Top of Given information
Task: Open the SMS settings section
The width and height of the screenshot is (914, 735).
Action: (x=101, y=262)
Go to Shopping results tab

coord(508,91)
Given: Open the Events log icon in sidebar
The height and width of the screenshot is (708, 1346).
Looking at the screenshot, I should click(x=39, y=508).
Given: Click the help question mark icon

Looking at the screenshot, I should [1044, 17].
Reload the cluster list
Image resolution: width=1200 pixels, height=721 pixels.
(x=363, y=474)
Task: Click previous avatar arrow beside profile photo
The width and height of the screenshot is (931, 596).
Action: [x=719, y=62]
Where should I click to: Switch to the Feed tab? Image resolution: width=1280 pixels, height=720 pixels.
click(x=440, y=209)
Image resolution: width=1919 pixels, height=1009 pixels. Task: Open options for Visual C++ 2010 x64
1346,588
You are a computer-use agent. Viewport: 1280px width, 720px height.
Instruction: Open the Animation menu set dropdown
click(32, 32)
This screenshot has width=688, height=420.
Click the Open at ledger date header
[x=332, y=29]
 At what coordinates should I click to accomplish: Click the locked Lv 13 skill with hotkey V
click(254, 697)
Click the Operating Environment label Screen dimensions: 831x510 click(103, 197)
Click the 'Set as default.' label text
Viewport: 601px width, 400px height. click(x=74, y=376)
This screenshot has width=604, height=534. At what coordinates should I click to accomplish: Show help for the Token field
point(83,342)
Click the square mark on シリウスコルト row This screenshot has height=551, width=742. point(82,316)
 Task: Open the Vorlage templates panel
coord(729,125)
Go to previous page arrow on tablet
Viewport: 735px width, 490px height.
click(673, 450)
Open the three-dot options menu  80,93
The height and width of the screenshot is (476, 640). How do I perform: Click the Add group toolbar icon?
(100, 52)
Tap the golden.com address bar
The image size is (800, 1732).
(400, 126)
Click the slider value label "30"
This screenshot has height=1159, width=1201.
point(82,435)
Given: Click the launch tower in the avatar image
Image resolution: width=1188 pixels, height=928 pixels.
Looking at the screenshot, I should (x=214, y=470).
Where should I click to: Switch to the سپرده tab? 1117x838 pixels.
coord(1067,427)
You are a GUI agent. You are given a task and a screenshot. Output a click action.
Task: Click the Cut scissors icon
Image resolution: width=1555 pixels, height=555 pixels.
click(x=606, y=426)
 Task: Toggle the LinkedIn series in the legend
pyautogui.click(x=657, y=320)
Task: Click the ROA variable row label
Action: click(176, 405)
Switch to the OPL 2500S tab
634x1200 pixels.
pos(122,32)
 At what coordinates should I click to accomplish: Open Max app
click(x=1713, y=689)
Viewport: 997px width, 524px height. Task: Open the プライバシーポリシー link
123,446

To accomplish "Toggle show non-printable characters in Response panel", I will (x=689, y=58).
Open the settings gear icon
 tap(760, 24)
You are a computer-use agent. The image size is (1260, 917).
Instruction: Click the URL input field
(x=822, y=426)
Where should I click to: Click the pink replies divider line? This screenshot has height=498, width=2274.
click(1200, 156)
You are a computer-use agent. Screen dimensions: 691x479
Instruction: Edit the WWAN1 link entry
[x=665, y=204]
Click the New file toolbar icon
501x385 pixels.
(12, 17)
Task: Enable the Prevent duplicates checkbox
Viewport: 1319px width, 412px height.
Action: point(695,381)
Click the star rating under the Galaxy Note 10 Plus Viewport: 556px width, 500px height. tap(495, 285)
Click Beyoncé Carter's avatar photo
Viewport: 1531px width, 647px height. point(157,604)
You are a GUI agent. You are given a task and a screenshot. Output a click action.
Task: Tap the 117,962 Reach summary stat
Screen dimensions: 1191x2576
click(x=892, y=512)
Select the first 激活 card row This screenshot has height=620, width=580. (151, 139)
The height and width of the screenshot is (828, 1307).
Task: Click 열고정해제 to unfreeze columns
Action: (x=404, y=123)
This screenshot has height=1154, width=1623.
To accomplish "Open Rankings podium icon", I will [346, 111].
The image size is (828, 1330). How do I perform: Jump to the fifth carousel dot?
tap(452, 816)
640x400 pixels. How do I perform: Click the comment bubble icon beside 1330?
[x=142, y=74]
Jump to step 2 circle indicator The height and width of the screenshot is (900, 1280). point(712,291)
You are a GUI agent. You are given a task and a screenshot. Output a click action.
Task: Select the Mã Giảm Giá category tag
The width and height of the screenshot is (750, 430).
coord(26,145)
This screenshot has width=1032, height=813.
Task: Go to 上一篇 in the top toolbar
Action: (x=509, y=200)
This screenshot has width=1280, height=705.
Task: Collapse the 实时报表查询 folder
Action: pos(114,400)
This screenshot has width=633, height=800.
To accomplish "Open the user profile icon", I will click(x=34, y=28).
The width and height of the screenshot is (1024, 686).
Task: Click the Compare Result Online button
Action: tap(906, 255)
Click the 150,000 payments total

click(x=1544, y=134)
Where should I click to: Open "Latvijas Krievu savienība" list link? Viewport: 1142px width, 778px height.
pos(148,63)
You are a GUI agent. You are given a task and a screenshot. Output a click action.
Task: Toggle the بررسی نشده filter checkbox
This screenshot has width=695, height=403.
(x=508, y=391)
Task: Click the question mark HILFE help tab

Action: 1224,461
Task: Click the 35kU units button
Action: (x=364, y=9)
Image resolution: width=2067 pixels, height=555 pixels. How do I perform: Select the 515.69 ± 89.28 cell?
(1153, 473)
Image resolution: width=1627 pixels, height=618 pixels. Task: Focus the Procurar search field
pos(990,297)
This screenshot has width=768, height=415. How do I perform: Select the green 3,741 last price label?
Bottom of Given information
Across the entries above, tally every line that includes the string "computer", then state only the count.

**Answer to the problem**:
3